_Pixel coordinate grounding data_
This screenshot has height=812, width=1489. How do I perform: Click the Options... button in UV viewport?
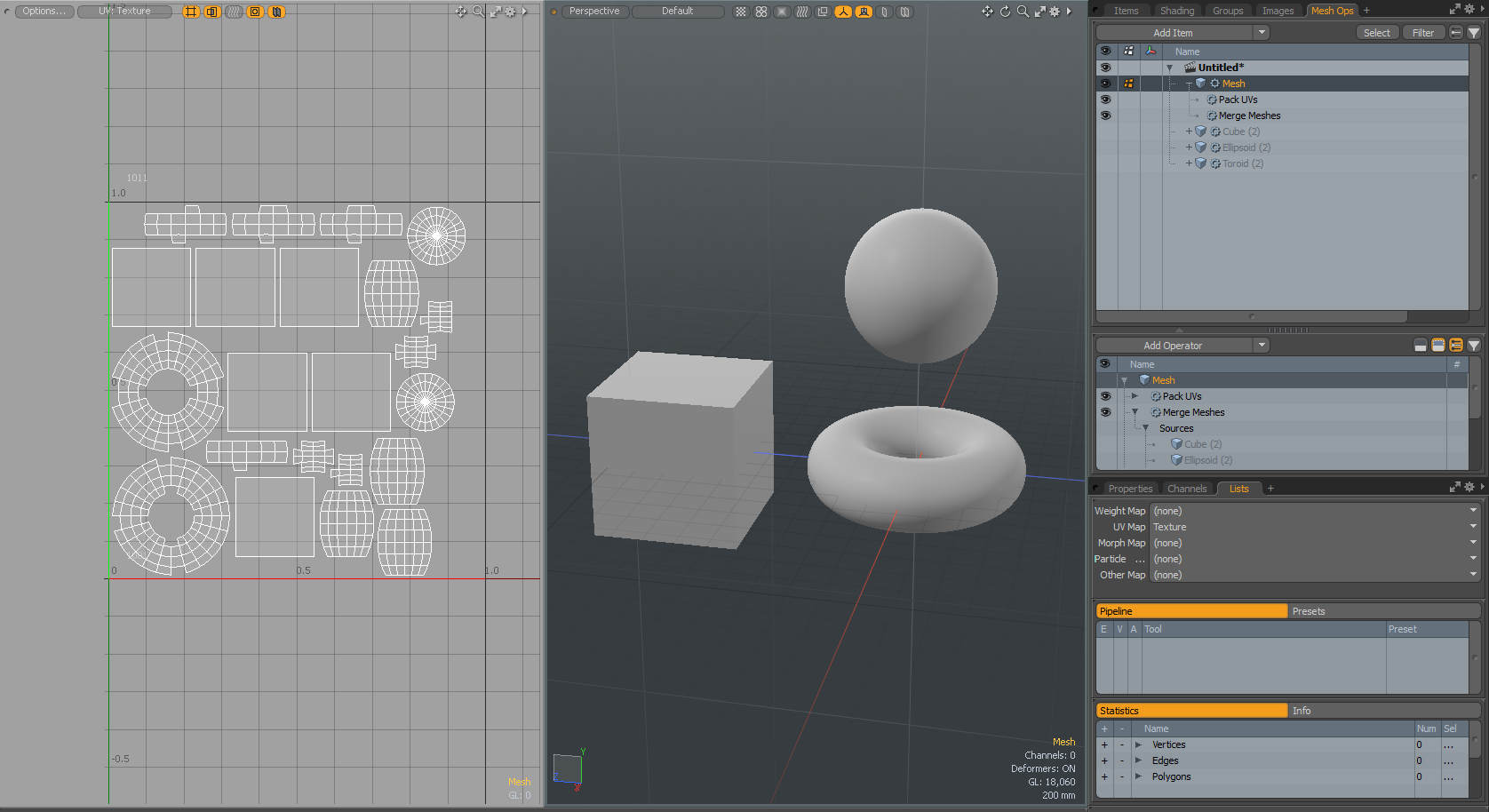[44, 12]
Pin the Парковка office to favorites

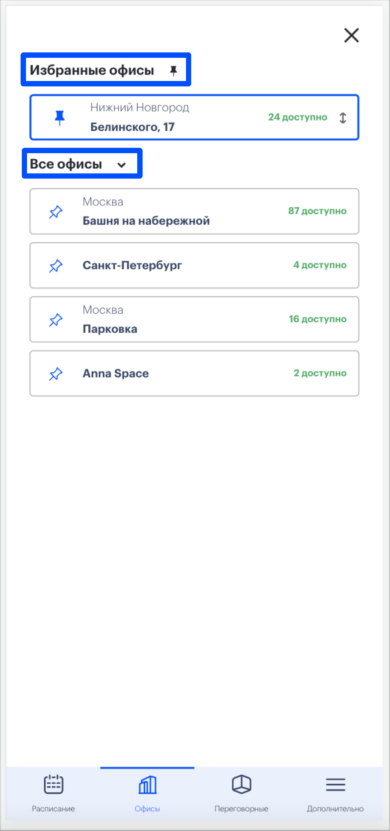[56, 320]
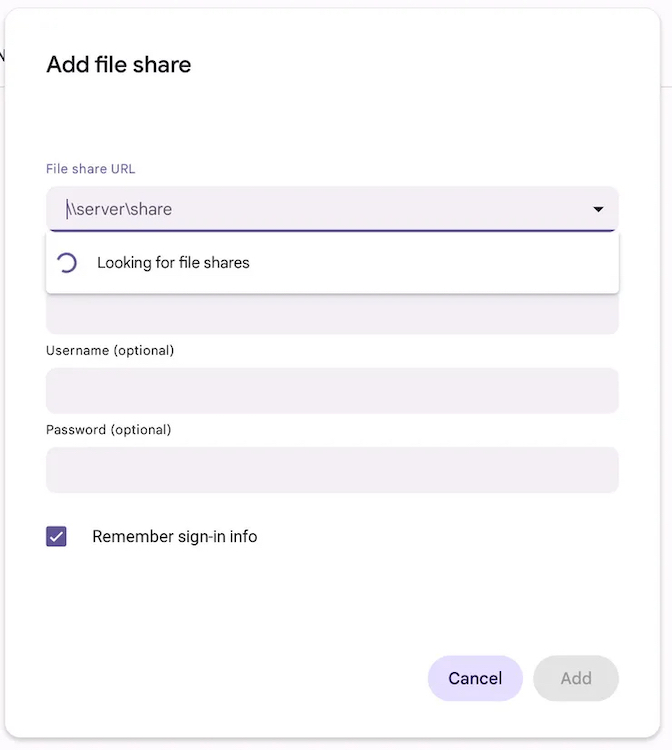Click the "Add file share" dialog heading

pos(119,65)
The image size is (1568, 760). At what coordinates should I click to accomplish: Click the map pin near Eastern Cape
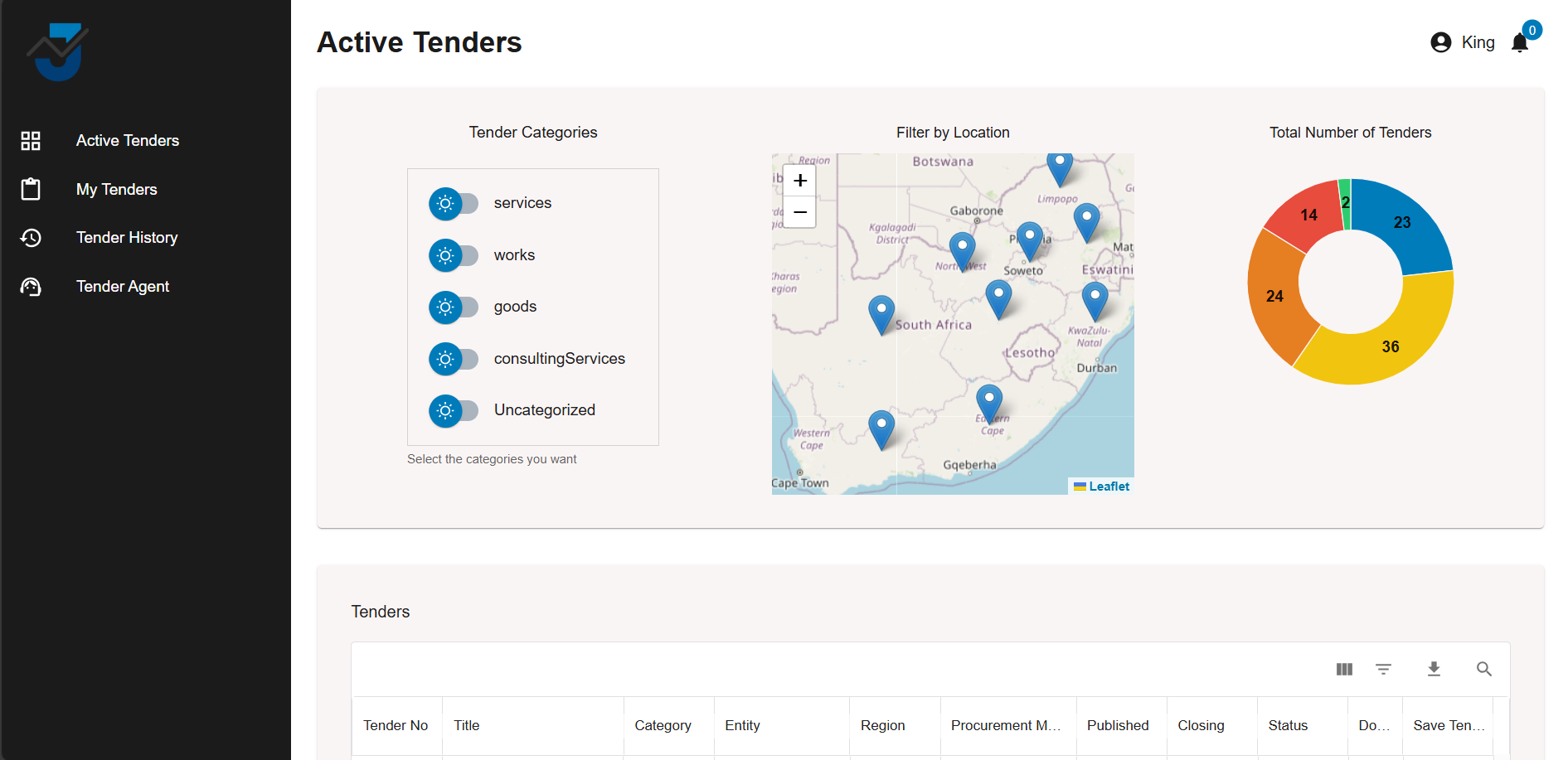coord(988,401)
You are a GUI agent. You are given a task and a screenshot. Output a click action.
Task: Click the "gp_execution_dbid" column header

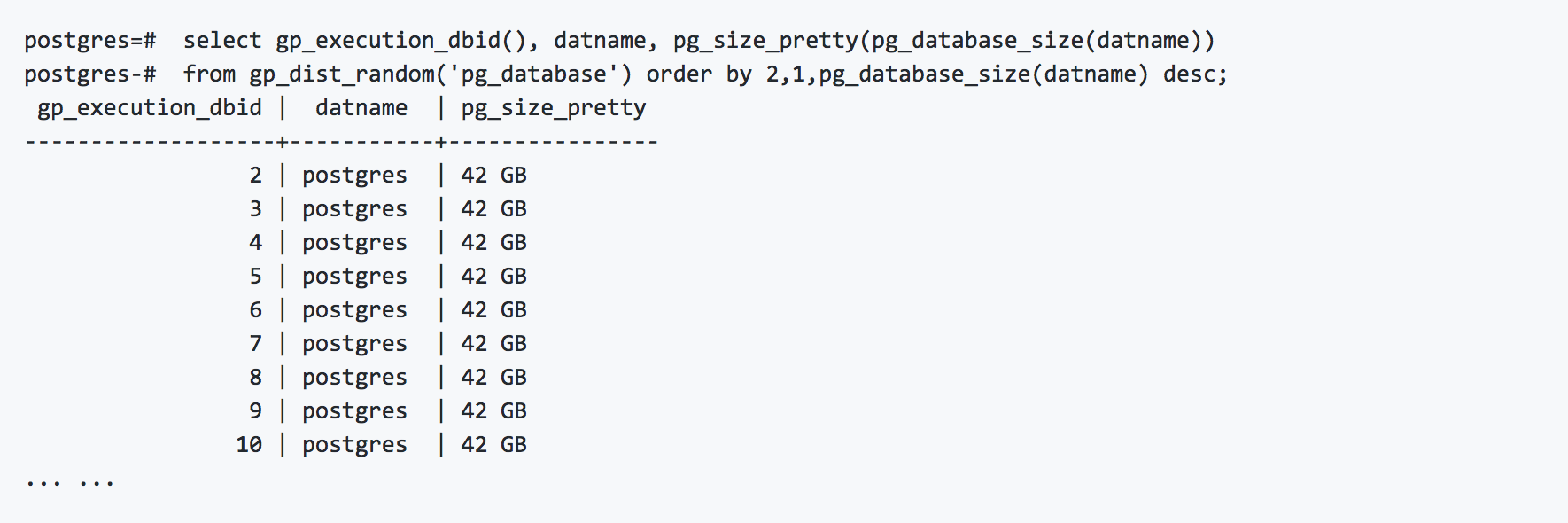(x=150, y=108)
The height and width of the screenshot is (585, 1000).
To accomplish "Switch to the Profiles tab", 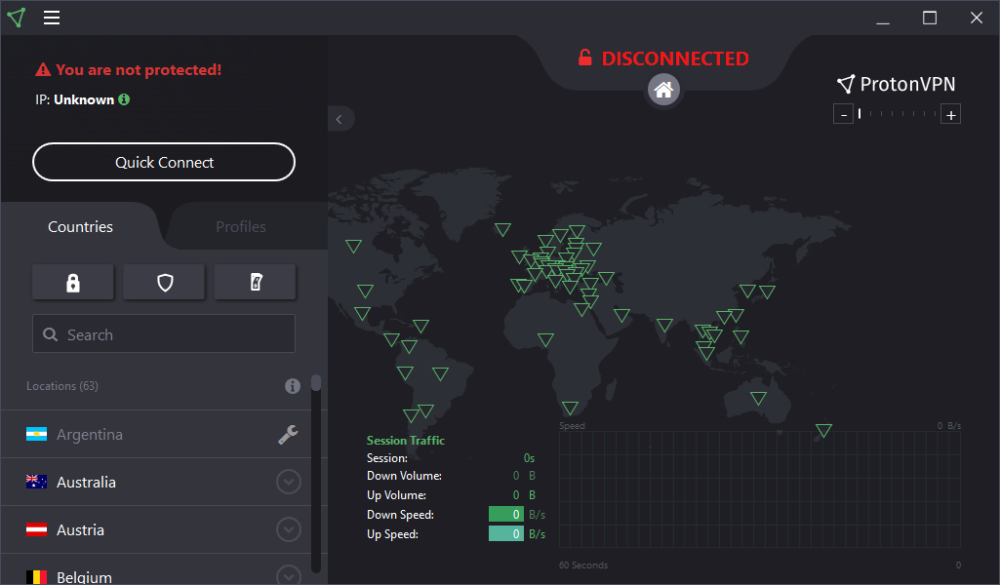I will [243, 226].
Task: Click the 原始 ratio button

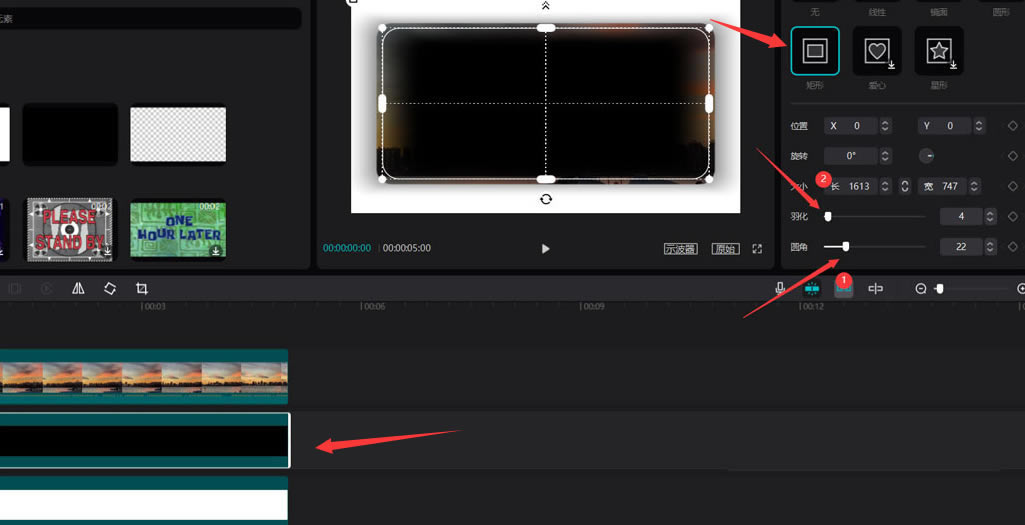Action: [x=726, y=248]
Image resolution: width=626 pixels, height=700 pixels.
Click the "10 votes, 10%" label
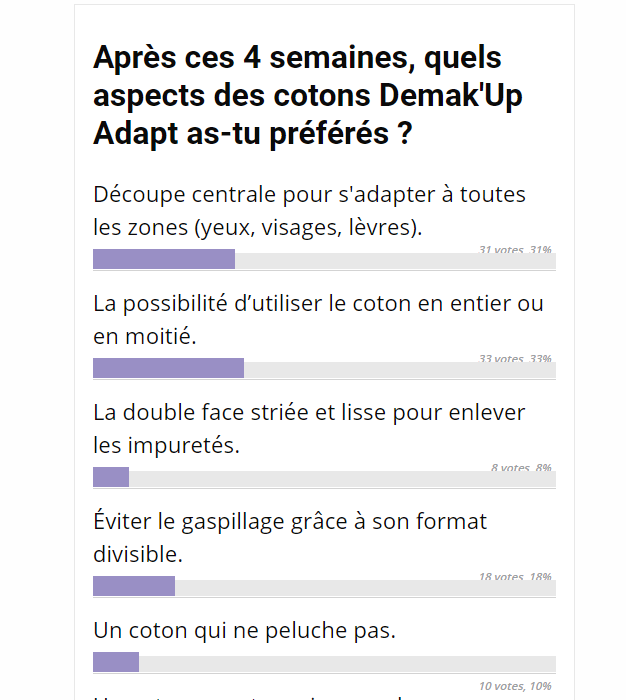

_ACTIVITY_
Reproduce exactly and only the lines from the "Image resolution: width=626" line to the last line of the records above. Do not carry over any pictures.

_ANSWER FOR THIS EXERCISE_
Image resolution: width=626 pixels, height=700 pixels.
Click the "10 votes, 10%" label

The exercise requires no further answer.